Konservative Therapie (bei Frühstadien)
- Stabilisierung mit Schiene oder Orthese [63]
- Physiotherapie zur Kräftigung der Fußmuskulatur [63, 64]
- Antientzündliche Maßnahmen (NSAR, Kühlen)
- Einlagenversorgung zur Unterstützung des medialen Fußgewölbes
- Reduktion belastender Aktivitäten [65]
- Ggf. Orthopädische Schuhversorgung
Operative Therapie
Bei fortgeschrittener Insuffizienz mit strukturellen Veränderungen und persistierenden Beschwerden ist eine operative Therapie indiziert [66]. Diese kann, je nach Befund, aus einem Sehnentransfer (z. B. Flexor-digitorum-longus-Sehne), knöchern-rekonstruktiven Maßnahmen wie einer medialisierenden Calcaneus-Osteotomie [67] oder bei ausgeprägter Deformität und Arthrose auch aus einer Arthrodese (Gelenkversteifung) bestehen. Ziel der chirurgischen Intervention ist die Wiederherstellung der Fußstatik und die Schmerzreduktion.
Posterior tibial tendon dysfunction
Die Posterior Tibial Tendon Dysfunction (PTTD) oder neuer als Konzept die Progressive Collapsing Foot Deformity (PCFD) beschreibt eine progrediente Funktionsinsuffizienz der Sehne des Musculus tibialis posterior, die zu einer zunehmenden Deformierung des Fußes mit Absenkung des medialen Längsgewölbes, Rückfuß-Valgus und Vorfuß-Abduktion führt [68]. Die Progression verläuft typischerweise über folgende Stadien [69]:
- Tendinose und Tenosynovitis mit struktureller Schwächung
- Elongation der Sehne und Verlust der dynamischen Gewölbestabilität
- Sekundäre ligamentäre Insuffizienz (Spring-Ligament, Deltoidband)
- Entwicklung einer fixierten Deformität mit arthrotischen Veränderungen im Subtalar- und oberen Sprunggelenk.
Die Johnson-und-Strom-Klassifikation ist klinisch weit verbreitet und differenziert vier Stadien [70]:
- Stadium I: Tendinopathie ohne strukturelle Deformität, Schwellung und Schmerzen, Einbein-Fersenstand möglich.
- Stadium II: Flexible Deformität mit abgesenktem Längsgewölbe, Rückfuß-Valgus und Vorfuß-Abduktion.
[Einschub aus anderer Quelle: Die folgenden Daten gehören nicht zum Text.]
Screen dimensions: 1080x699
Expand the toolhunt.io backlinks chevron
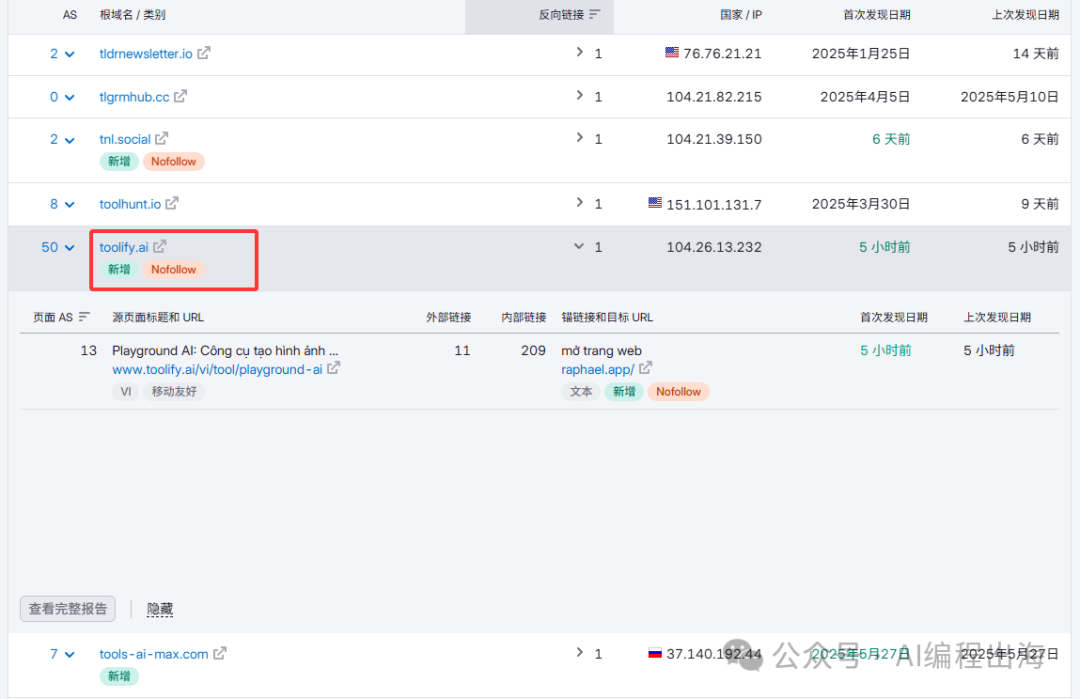[x=579, y=203]
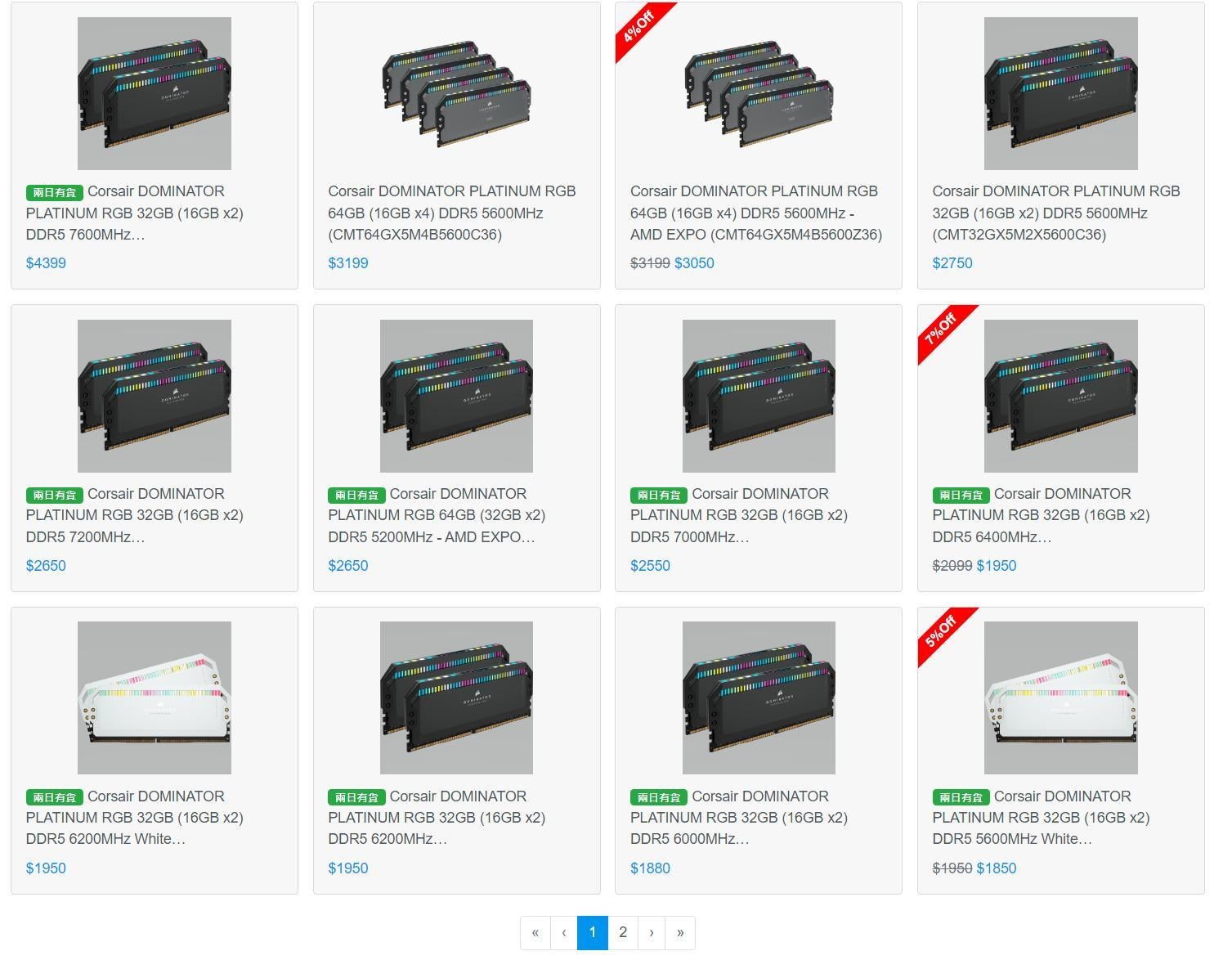Click the CMT32GX5M2X5600C36 product title
Screen dimensions: 1232x960
point(1055,213)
- Stadium III: Fixierte Deformität mit degenerativen Gelenkveränderungen.
- Stadium IV: Beteiligung des oberen Sprunggelenks mit Deltoidbandinsuffizienz und Sprunggelenksarthrose.
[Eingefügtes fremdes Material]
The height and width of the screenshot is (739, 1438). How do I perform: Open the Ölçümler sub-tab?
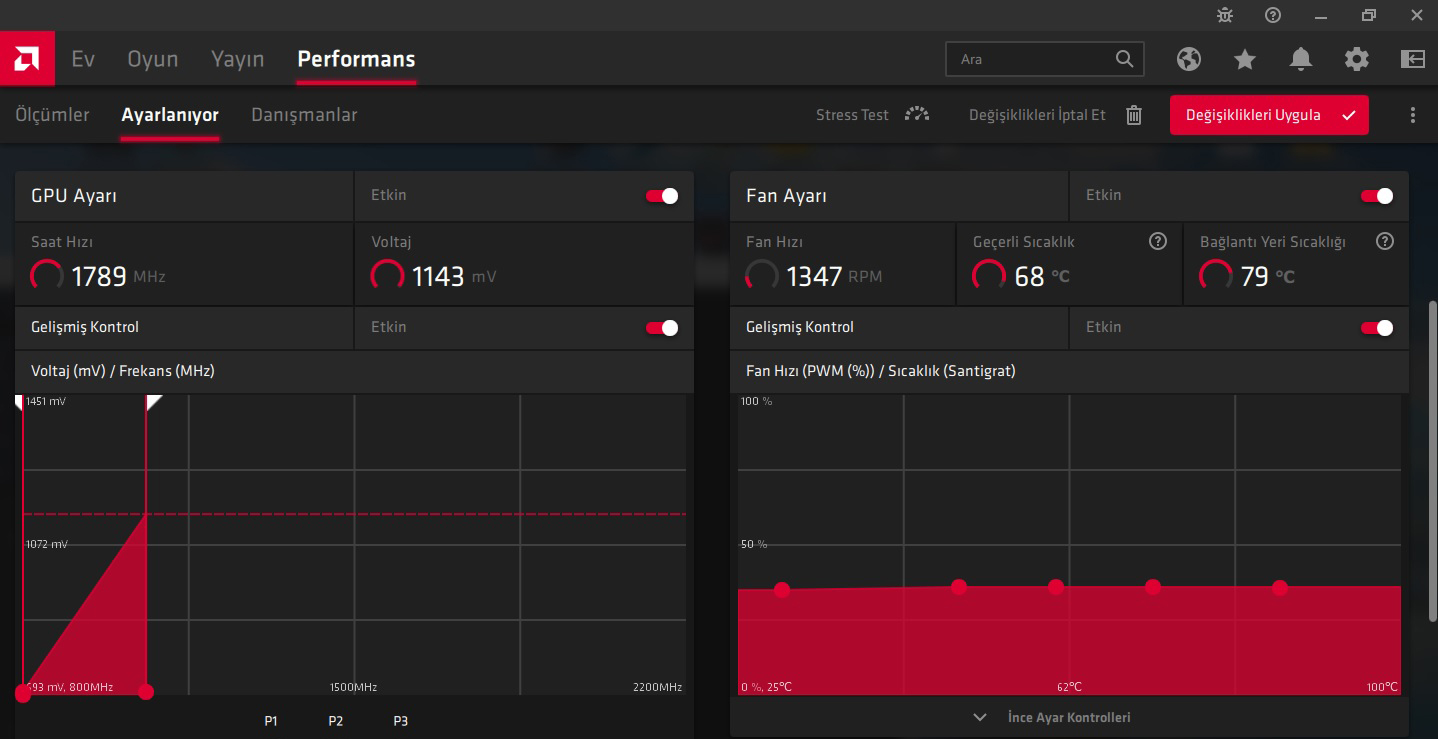[x=52, y=115]
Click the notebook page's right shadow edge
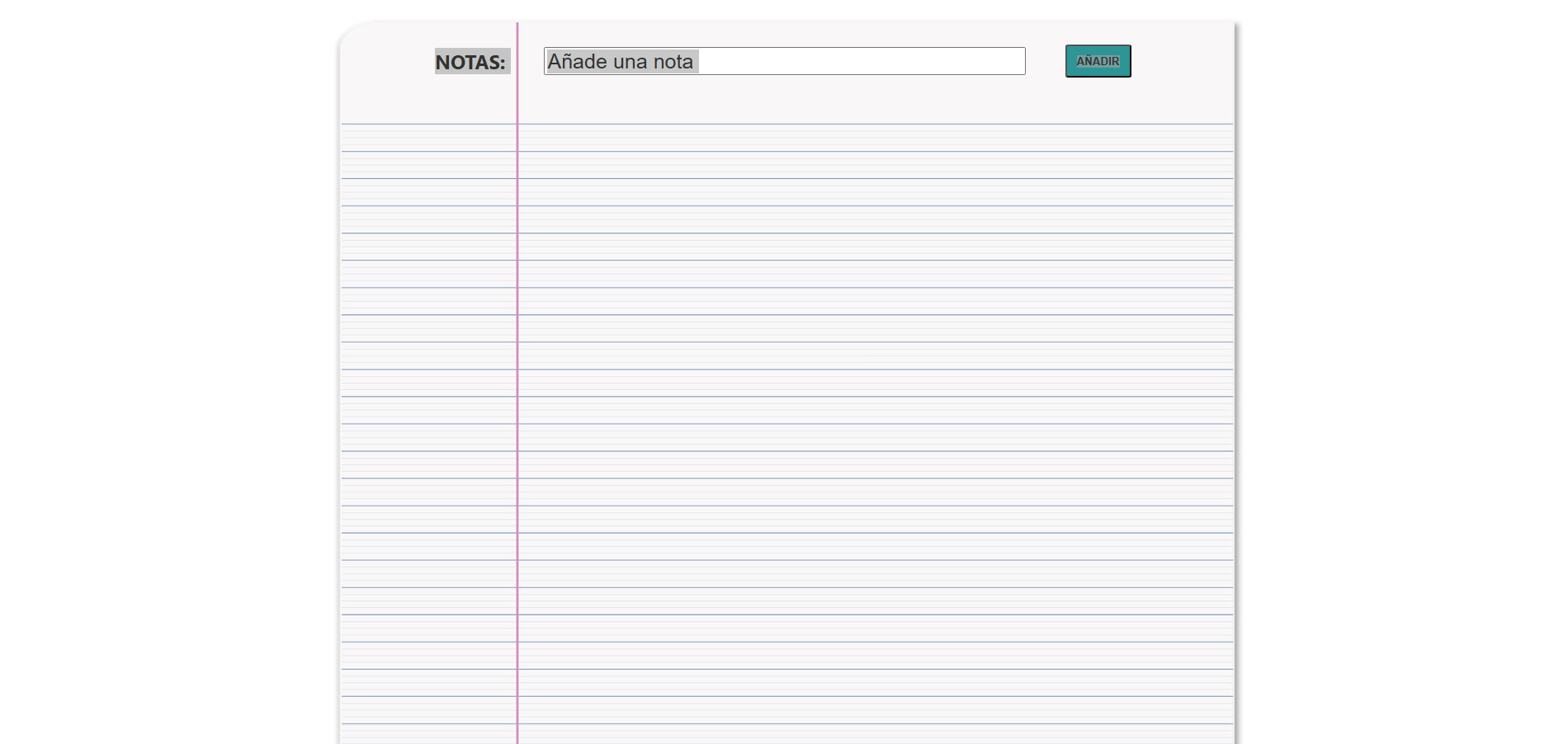The image size is (1568, 744). (1235, 371)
Diese Stadieneinteilung dient als Grundlage für die therapeutische Entscheidungsfindung [70]. Patienten mit einem Body-Mass-Index (BMI) über 30 erzielen bei rekonstruktiven Eingriffen schlechtere Ergebnisse als bei Rückfußfusionen. Gelenkerhaltende Verfahren sollten bei jungen Patienten versucht werden [71, 72].
Zusammenfassung
Bei den akuten Krankheitsbildern des Sprunggelenks handelt es sich meist um Sportverletzungen, die mit Frakturen im Bereich des oberen oder unteren Sprunggelenks und/oder Ruptur der gelenkstabilisierenden Bänder einhergehen. Die tatsächliche Prävalenz solcher Verletzungen ist aufgrund des sportartenabhängigen Verletzungsrisikos schwer zu erfassen. Schätzungsweise ist das Sprunggelenk jedoch in 30 bis 50 % aller Sportverletzungen involviert. Auch ein Knorpelschaden im oberen Sprunggelenk, Osteochondrosis dissecans oder ein Tibialis-posterior-Syndrom kommen als Ursache infrage.
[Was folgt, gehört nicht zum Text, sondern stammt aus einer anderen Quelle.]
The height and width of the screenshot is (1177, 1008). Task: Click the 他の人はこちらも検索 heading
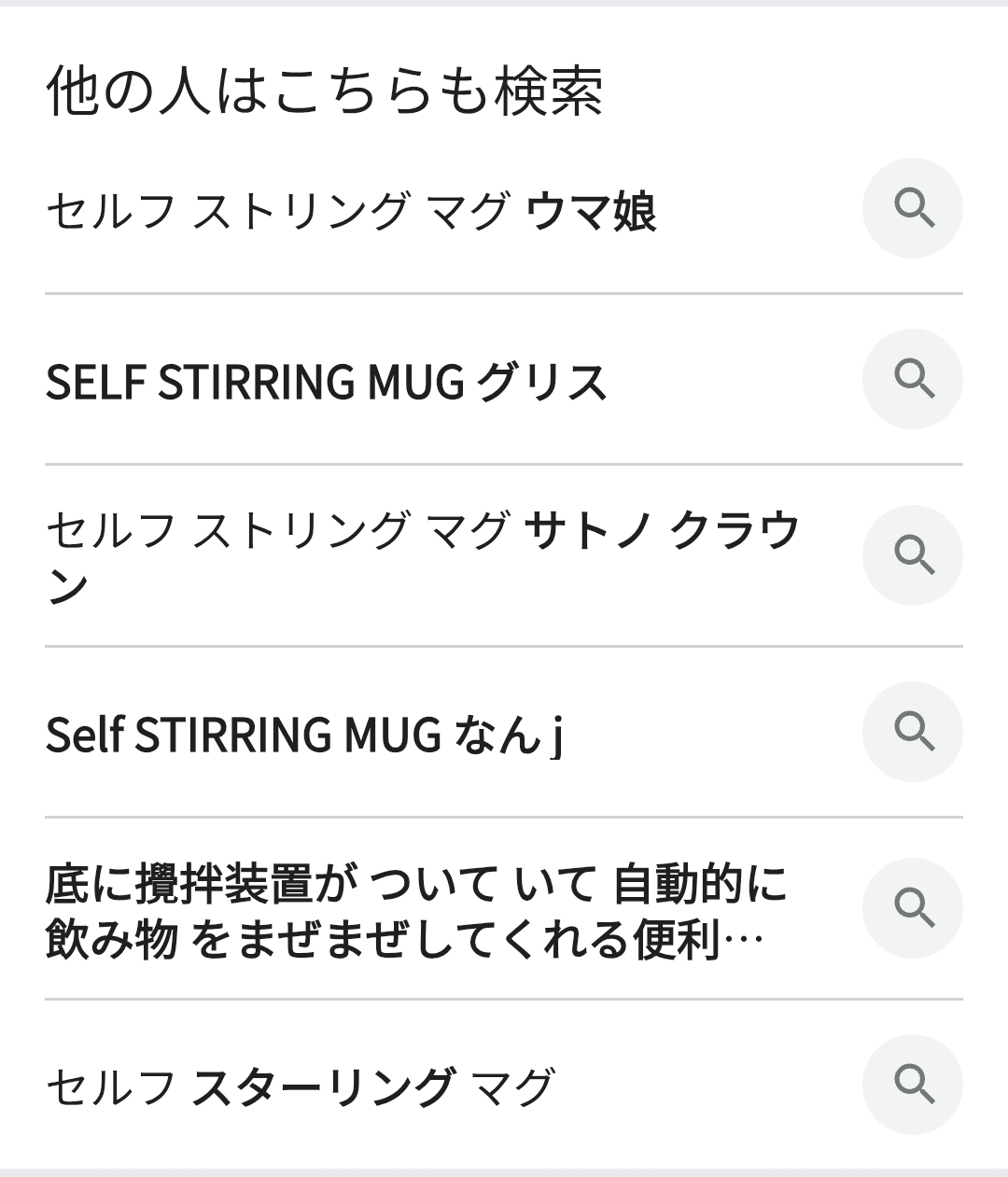324,91
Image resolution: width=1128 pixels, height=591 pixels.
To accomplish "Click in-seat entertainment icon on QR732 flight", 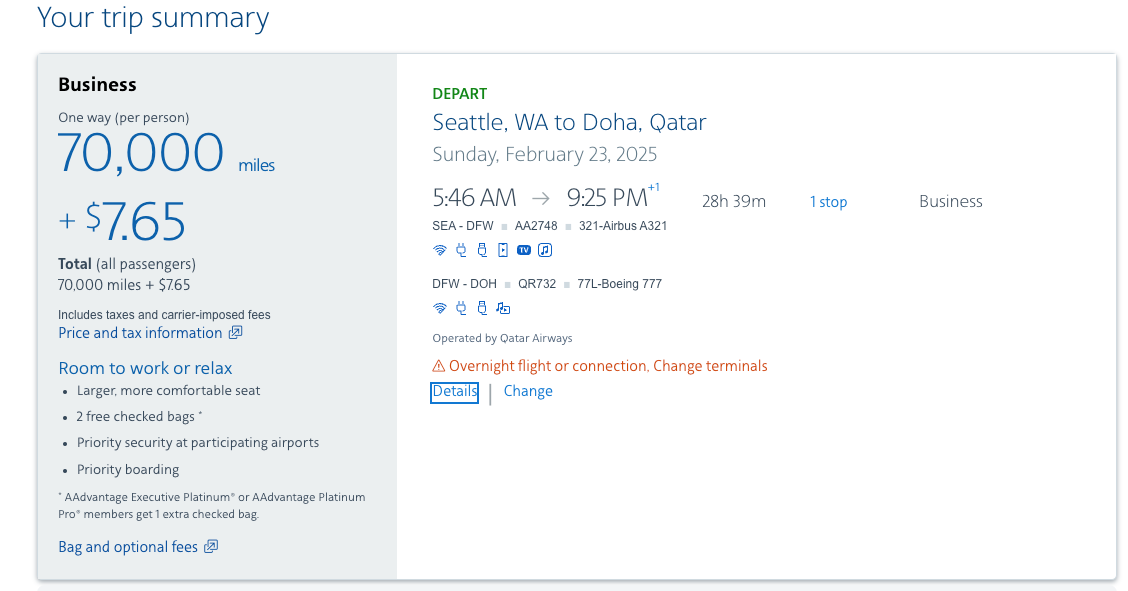I will (503, 308).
Bei der Behandlung von Bandverletzungen des Sprunggelenks kommt meist ein konservatives Therapieschema zur Anwendung, das vergleichbare Ergebnisse liefert wie die operative Therapie. Eine Operation wird nur bei Läsionen des Schweregrades III in Erwägung gezogen.
Bei Frakturen ist die konservative Therapie bei nicht-dislozierten Verhältnissen möglich, ansonsten ist die anatomische Rekonstruktion z. B. mittels Osteosynthese durch einen operativen Eingriff notwendig.
Sowohl postoperativ als auch in der konventionellen Therapie von Bandrupturen spielen orthopädietechnische Hilfsmittel eine große Rolle, die in Abhängigkeit vom jeweils gewünschten Effekt ausgewählt werden.
Hinweis:
Aus Gründen der besseren Lesbarkeit wird auf die gleichzeitige Verwendung der Sprachformen männlich, weiblich und divers (m/w/d) verzichtet. Entsprechende Begriffe gelten im Sinne der Gleichbehandlung grundsätzlich für alle Geschlechter. Die verkürzte Sprachform beinhaltet keine Wertung.